EXTRACTED DATA:

+++++

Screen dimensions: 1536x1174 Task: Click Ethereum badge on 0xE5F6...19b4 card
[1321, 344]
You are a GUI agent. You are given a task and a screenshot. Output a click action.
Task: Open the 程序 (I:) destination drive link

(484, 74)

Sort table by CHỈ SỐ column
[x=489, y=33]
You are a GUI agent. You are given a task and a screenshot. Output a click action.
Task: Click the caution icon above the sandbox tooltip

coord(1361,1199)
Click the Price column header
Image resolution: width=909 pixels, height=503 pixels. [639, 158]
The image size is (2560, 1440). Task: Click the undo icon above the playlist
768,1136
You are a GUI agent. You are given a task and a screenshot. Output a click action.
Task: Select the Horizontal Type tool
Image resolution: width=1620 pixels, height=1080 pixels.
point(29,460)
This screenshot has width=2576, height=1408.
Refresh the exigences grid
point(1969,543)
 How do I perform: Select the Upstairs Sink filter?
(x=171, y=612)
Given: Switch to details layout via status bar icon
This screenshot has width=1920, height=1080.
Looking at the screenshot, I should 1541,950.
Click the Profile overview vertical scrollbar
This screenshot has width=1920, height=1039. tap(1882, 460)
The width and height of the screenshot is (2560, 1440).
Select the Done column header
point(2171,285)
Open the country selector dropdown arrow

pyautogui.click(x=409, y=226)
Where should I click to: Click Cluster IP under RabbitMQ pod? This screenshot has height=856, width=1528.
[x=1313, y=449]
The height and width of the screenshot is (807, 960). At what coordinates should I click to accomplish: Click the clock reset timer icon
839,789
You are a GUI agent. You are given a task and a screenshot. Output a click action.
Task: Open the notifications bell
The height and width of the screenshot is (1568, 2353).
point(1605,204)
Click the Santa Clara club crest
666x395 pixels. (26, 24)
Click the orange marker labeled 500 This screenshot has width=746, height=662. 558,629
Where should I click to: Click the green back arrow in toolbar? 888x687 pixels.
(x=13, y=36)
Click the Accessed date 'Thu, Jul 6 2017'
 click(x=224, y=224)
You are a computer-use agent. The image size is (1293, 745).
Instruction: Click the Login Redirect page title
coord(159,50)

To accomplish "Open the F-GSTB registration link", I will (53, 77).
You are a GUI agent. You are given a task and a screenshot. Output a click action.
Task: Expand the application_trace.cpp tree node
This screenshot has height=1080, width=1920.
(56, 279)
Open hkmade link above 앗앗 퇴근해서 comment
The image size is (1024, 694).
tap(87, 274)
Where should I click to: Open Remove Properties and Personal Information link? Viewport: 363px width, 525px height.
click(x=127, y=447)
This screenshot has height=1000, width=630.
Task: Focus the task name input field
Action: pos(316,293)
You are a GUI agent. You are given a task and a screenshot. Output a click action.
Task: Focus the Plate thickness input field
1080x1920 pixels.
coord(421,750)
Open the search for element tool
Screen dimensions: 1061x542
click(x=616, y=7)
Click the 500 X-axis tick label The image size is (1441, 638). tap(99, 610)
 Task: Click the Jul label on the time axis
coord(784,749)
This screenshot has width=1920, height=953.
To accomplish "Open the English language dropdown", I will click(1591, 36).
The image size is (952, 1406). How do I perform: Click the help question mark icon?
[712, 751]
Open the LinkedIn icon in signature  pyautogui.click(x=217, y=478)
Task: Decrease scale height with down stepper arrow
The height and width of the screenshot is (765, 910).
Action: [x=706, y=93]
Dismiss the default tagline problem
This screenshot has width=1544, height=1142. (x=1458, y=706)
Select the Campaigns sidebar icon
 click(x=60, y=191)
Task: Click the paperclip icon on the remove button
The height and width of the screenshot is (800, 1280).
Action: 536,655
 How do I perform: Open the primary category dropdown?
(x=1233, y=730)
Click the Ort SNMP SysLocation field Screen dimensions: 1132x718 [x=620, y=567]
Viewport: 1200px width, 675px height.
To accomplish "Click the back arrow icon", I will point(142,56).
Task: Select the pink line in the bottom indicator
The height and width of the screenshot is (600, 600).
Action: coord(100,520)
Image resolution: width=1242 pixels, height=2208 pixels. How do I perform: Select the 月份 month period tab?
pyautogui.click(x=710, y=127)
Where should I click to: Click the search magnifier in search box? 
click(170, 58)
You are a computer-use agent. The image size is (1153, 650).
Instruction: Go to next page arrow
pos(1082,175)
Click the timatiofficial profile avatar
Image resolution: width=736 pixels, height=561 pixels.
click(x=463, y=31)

+++++

DIRECTIONS FOR THIS TASK:
Rewrite the entries from the line containing "You are a computer-use agent. The image size is (1153, 650)." through the end of the entries, changing "next page arrow" to "previous page arrow" and leaving everything else the same.

SOLUTION FOR THIS EXERCISE:
You are a computer-use agent. The image size is (1153, 650).
Instruction: Go to previous page arrow
pos(1082,175)
Click the timatiofficial profile avatar
Image resolution: width=736 pixels, height=561 pixels.
click(x=463, y=31)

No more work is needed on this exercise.